High-scoring games and big-money players are more important than wins in drawing fans to major-league baseball games, according to a Star-Telegram analysis of all 30 teams over the past five years.
— Every increase of 100 runs scored brought in 273,160 fans.
— Every $10 million increase in payroll brought in 130,000 fans.
— Every $10 increase in the cost of attending a game brought in 51,372 fans.
Wow! Especially interesting is the interpretation of a violation of the law of demand, about which Skip notes, “Ahem. Higher prices “brought in” fans? I believe we have a specification issue here!” Clearly, higher prices do not increase consumption, so I decided to further investigate the study. Maybe there is something else wrong with the study.
Since the article does not list the exact methodology I tried to reconstruct it on my own as best as I could. I gathered five years worth of data on attendance, winning percentages, ticket prices, fan cost index (FCI), runs, era, HRs, and opening day payroll by team.* All of this data is available at MLB.com, Doug Pappas’s, and Rodney Fort’s websites. I looked at these variables for all 30 teams from 1999-2003 for 150 total observations (although the observations will be reduced to 120 because of my empirical technique to control for autocorrelation). I estimated the model with dummy variables for each team to capture team-specific factors, and I controlled for detected autocorrelation. If you are familiar with Stata, I used the xtregar command to estimate the model. Here are the regression results.
My results are a little different from the Star-Telegram estimates, but this can be explained away by some small specification issues. But importantly, winning percentage is not statistically different from having no effect on attendance, so I feel like I am on the right track. In fact, only team payroll is statistically significant. So I decided to investigate further. Check out the bivariate relationship between attendance and winning percentage.
This seems pretty real to me, but it might not be. What could be wrong? Well, let’s take a look at the original specification. The model includes winning percentage along with runs and era. This is not much different than including runs scored and runs allowed, which would correlate with the Pythagorean win percentage. This is almost like putting win percentage in the regression twice. This creates a problem known as multicollinearity, which can bias the standard errors upwards and lower t-scores. While I am normally hesitant to drop potentially collinear variables, I think it is the right thing to do in this instance. When these redundant variables are dropped from the analysis the coefficient changes very little and the t-statistic rises. This gives me even more confidence that this is the right thing to do.

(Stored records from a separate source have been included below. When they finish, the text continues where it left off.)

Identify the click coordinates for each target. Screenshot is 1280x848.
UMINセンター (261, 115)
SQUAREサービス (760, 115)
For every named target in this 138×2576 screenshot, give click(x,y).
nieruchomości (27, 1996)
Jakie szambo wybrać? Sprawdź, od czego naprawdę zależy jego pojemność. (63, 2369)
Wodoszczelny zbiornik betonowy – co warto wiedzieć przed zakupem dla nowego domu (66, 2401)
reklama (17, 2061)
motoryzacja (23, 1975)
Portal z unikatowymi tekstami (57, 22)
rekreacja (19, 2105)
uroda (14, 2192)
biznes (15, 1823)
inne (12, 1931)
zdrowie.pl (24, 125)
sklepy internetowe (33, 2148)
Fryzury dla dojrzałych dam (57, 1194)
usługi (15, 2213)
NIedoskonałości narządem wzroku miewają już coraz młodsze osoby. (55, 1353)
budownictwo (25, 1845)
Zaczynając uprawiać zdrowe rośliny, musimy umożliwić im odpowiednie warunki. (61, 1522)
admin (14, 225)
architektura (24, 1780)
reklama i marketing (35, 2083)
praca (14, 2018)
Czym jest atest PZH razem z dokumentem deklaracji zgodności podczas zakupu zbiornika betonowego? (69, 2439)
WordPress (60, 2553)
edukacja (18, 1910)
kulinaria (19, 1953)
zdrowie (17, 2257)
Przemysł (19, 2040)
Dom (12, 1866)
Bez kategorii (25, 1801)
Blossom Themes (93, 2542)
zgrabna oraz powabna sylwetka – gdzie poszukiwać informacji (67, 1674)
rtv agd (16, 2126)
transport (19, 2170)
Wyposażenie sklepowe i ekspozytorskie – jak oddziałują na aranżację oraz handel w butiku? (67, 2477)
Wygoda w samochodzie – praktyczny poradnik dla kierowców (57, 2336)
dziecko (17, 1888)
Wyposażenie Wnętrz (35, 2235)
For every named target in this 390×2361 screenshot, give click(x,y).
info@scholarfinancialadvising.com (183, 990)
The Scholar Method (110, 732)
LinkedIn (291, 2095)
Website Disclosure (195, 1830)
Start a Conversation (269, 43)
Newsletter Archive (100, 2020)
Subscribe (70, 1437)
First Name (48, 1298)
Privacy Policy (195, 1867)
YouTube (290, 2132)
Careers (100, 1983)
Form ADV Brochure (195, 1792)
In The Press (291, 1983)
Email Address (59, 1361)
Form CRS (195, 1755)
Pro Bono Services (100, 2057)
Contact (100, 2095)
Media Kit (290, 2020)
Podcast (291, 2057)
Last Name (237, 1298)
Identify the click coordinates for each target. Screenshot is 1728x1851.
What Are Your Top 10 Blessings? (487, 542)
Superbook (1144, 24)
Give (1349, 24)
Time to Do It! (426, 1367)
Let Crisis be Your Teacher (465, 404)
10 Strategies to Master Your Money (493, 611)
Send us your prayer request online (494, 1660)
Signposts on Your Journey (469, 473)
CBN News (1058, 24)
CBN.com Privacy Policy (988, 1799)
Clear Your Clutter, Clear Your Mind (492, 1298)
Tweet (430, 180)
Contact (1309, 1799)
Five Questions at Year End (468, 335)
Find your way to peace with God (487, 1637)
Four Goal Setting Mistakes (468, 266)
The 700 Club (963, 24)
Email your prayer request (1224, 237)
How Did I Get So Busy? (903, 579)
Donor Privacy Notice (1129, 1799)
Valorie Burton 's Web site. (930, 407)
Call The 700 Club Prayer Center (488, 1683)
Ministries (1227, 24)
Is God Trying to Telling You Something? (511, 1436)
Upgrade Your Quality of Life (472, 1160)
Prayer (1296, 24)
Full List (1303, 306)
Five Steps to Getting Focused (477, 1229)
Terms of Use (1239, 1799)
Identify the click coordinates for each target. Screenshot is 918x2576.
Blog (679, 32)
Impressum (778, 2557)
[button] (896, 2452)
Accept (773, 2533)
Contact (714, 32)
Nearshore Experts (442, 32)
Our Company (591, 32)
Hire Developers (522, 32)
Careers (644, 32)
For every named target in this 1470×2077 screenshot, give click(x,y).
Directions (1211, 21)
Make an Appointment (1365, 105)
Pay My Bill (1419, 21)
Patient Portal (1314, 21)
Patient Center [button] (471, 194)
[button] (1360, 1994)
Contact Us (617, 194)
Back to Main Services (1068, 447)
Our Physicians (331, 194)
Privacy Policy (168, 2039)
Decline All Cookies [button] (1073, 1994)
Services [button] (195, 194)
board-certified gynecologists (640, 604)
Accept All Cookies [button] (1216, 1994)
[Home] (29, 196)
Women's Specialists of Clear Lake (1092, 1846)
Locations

Now, that is a little more like it. To put the winning percentage estimate in perspective, a 0.1 increase in winning percentage (e.g., going from .500 to .600 team) is associated with increasing season attendance by about 170,000 fans per year, or about 2,000 fans per game. So, I don’t think it is time to throw out the notion that winning improves attendance just yet.
*(Note: I would like to point out that I did not include a dummy for whether or not a team made the playoffs like the Star-Telegram study, because I think this would only exacerbate multicollinearity the problem…plus it would be a pain to gather.)